DOCUMENT TEXT
* Begin *

On paper, the premise sounds promisingly absurd, but in its design, five minutes with this family is about all one can handle. Work-shopped at Cannes’ Atelier program, Ursula Meier’s feature length debut proposes that one’s residence is ultimately what you make out of it, but more unclear than the motivations behind such a picture, is the bizarre lack of narrative and messy tonality that asks viewers to take everything at face value while presenting them with a set of parents who appear normal but act illogically. Home simply doesn’t know what it wants to be – a comedy, a drama, an allegory or a commentary, and it sends its players into a complete train-wreck, or in this case, one of those ugly highway accidents that they used to show in high school driving ed classes.

Isabelle Huppert lends her name, puts in a fake tear on command and plays the matriarch of three children varying in ages who basically worries that her children will become road kill, while Oliver Gourmet the bread winner of the family, is a couple of weeks away from a complete meltdown. The narrative fastens this cast of five to this one location, a family home mysteriously isolated from what almost looks like an abandoned piece of race track. Just like how train tracks represented prosperity in Once Upon a Time in the West, the co-penned screenplay from Meier, Antoine Jaccoud, Raphaëlle Valbrune, Gilles Taurand and Olivier Lorelle equate the construction of a major new highway as the annihilation of the family unit. Noise pollution and ‘anticipation syndrome’ waiting for cars to pass by in the same way the Chinese tortured people with a droplet of water help in fracturing the family unit.

* End *

EXERCISE DETAILS
Rewrite the film review from "On paper, the" up to and including "driving ed classes.", putting "catastrophe" in place of "train-wreck".

Stored dataset items
* Begin *

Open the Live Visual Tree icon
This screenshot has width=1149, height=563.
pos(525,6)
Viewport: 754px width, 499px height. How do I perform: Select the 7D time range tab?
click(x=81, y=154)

* End *
* Begin *

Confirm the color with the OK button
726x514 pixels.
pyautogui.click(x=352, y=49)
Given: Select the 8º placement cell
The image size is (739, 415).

* End *

WRITTEN REPLY
On paper, the premise sounds promisingly absurd, but in its design, five minutes with this family is about all one can handle. Work-shopped at Cannes’ Atelier program, Ursula Meier’s feature length debut proposes that one’s residence is ultimately what you make out of it, but more unclear than the motivations behind such a picture, is the bizarre lack of narrative and messy tonality that asks viewers to take everything at face value while presenting them with a set of parents who appear normal but act illogically. Home simply doesn’t know what it wants to be – a comedy, a drama, an allegory or a commentary, and it sends its players into a complete catastrophe, or in this case, one of those ugly highway accidents that they used to show in high school driving ed classes.